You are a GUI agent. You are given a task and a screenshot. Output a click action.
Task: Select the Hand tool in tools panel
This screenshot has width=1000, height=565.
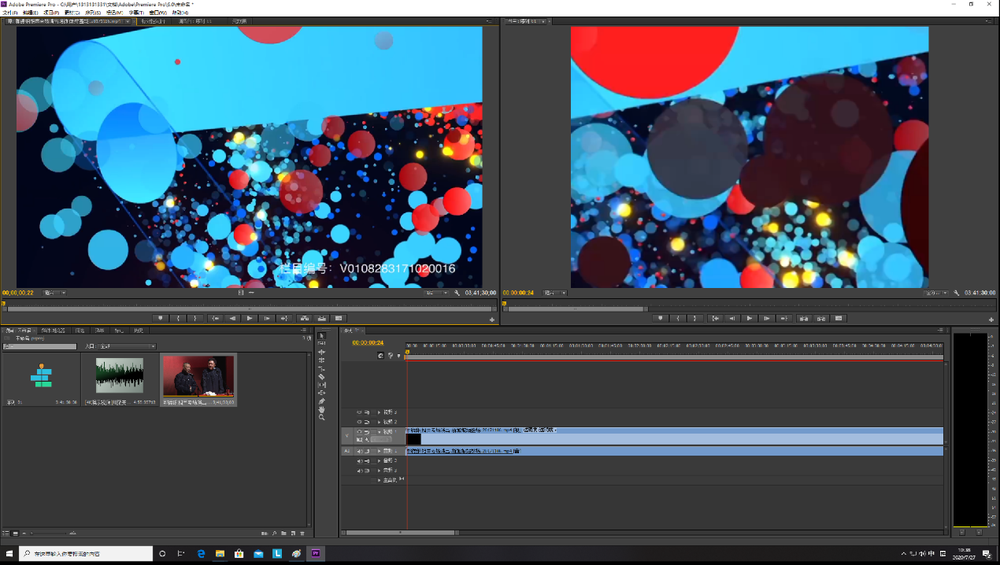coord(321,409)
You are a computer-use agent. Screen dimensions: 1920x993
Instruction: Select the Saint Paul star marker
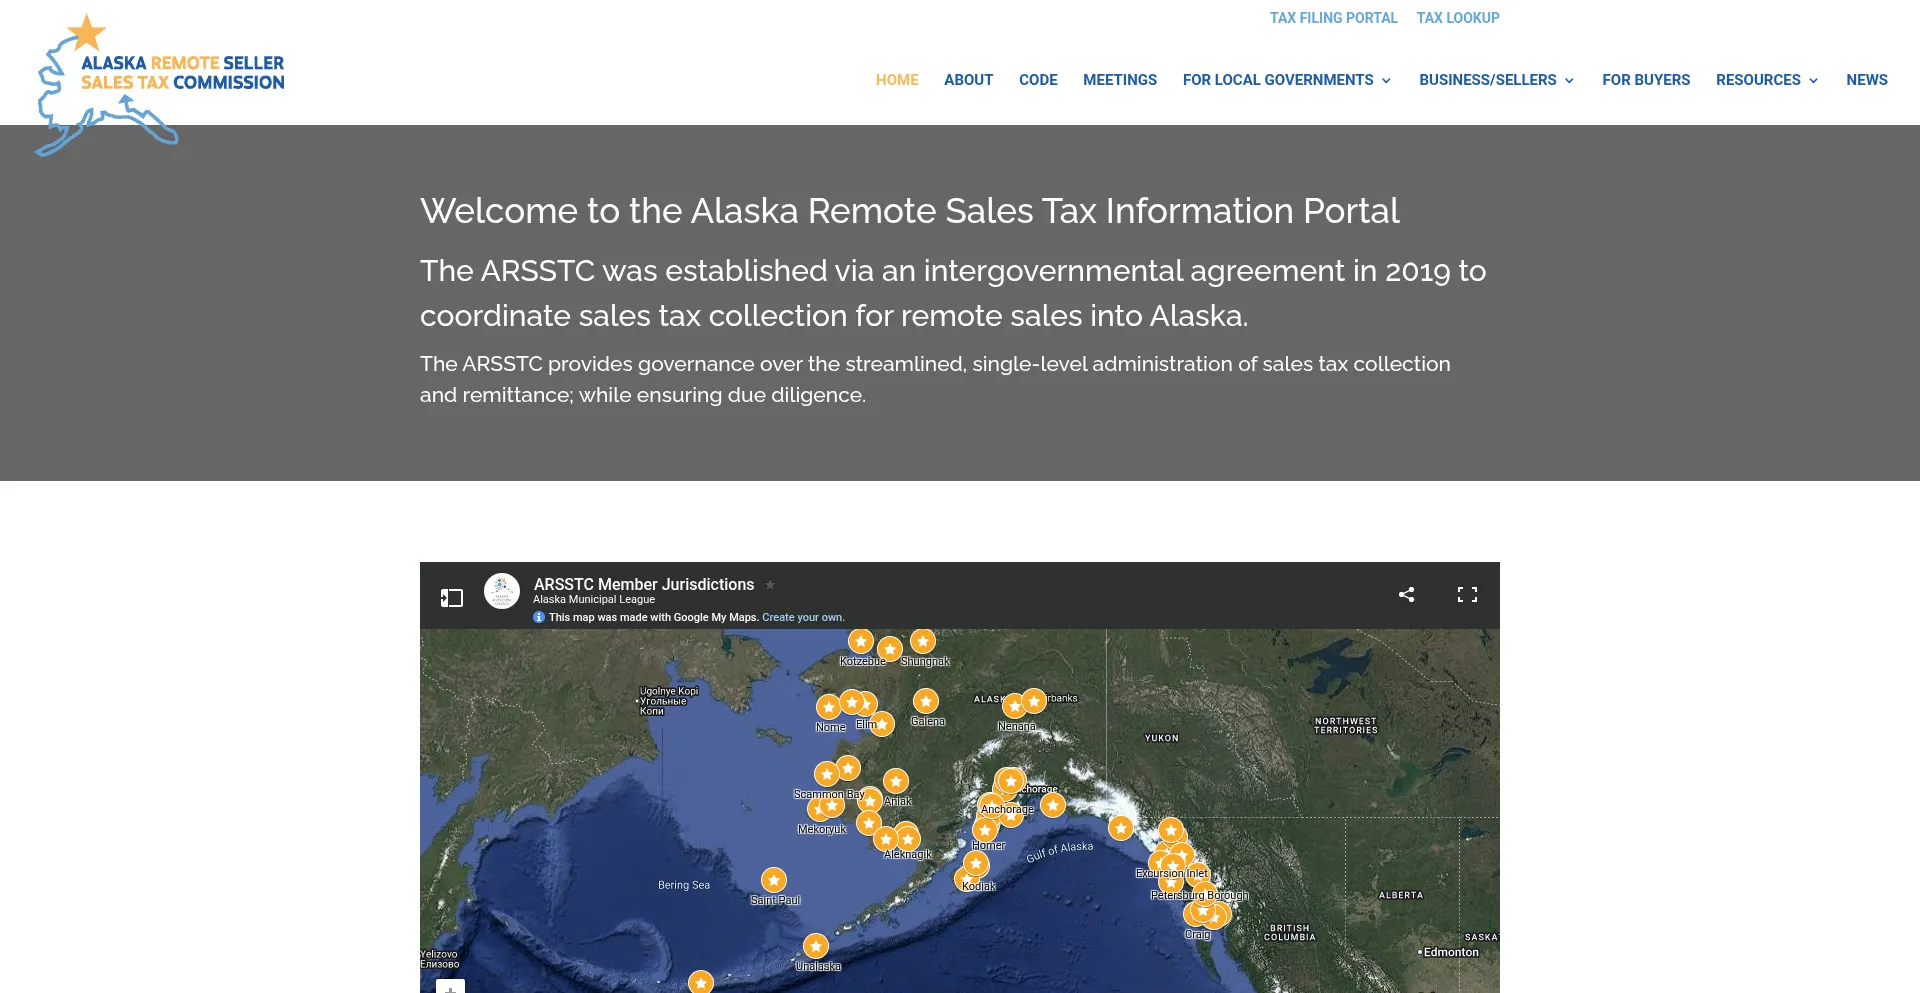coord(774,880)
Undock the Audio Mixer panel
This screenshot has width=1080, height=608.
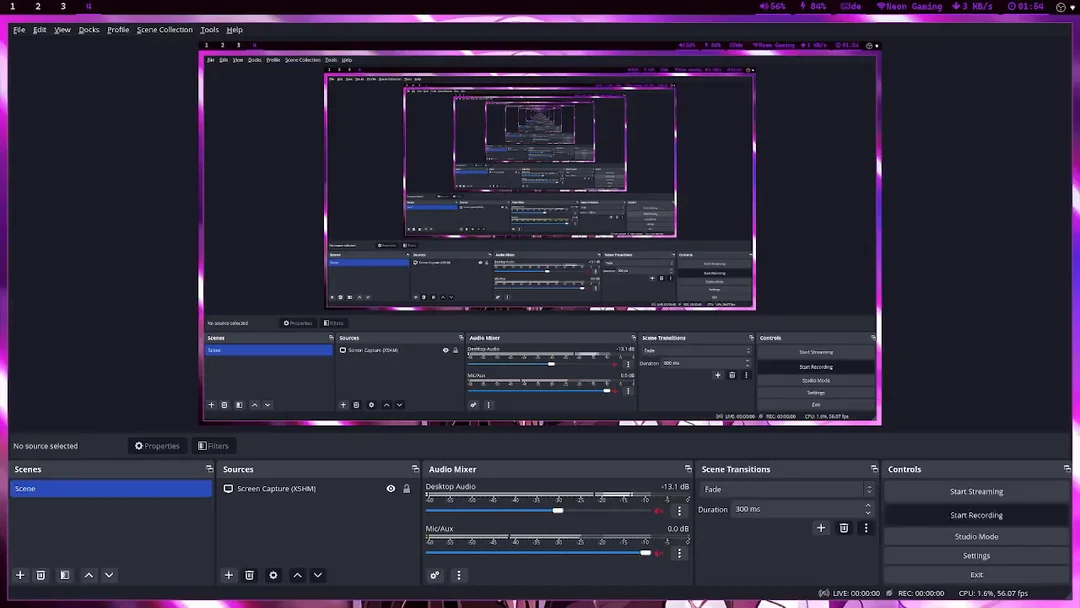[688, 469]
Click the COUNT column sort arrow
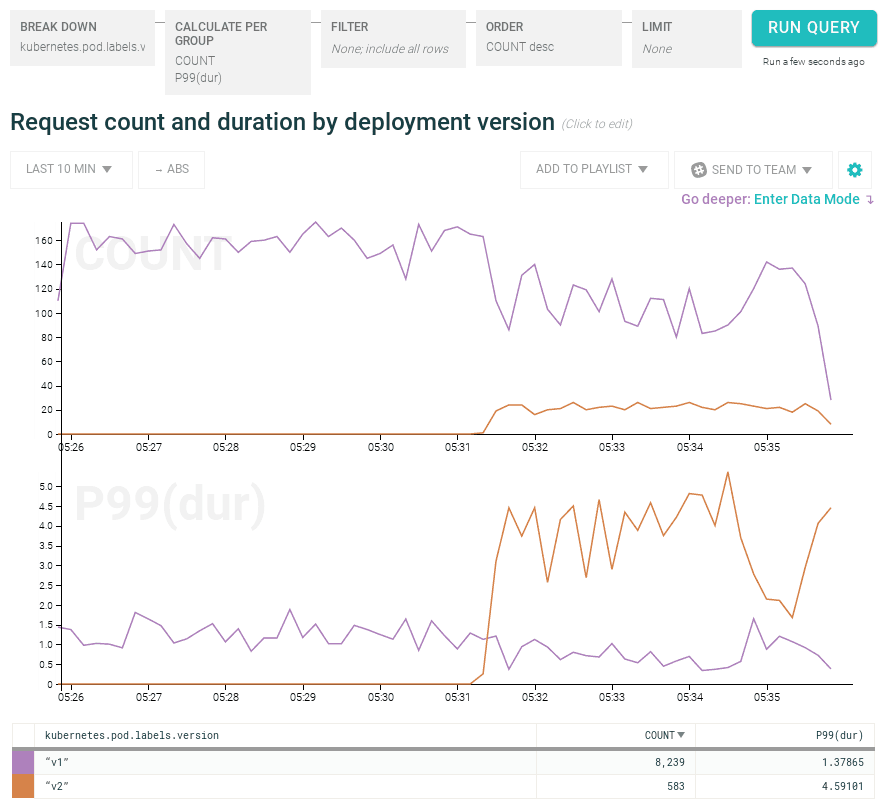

_Task statement:_ The line containing "You are a computer-use" marks the end; please output exactly the lines of the listing above from its first line through that line, without pictures.

_Reply:_
You are a GUI agent. You are given a task and a screenshot. Output a click action.
Task: Select the Hand tool in tools panel
This screenshot has width=1000, height=565.
coord(321,409)
You are a computer-use agent. Screen dimensions: 1920x993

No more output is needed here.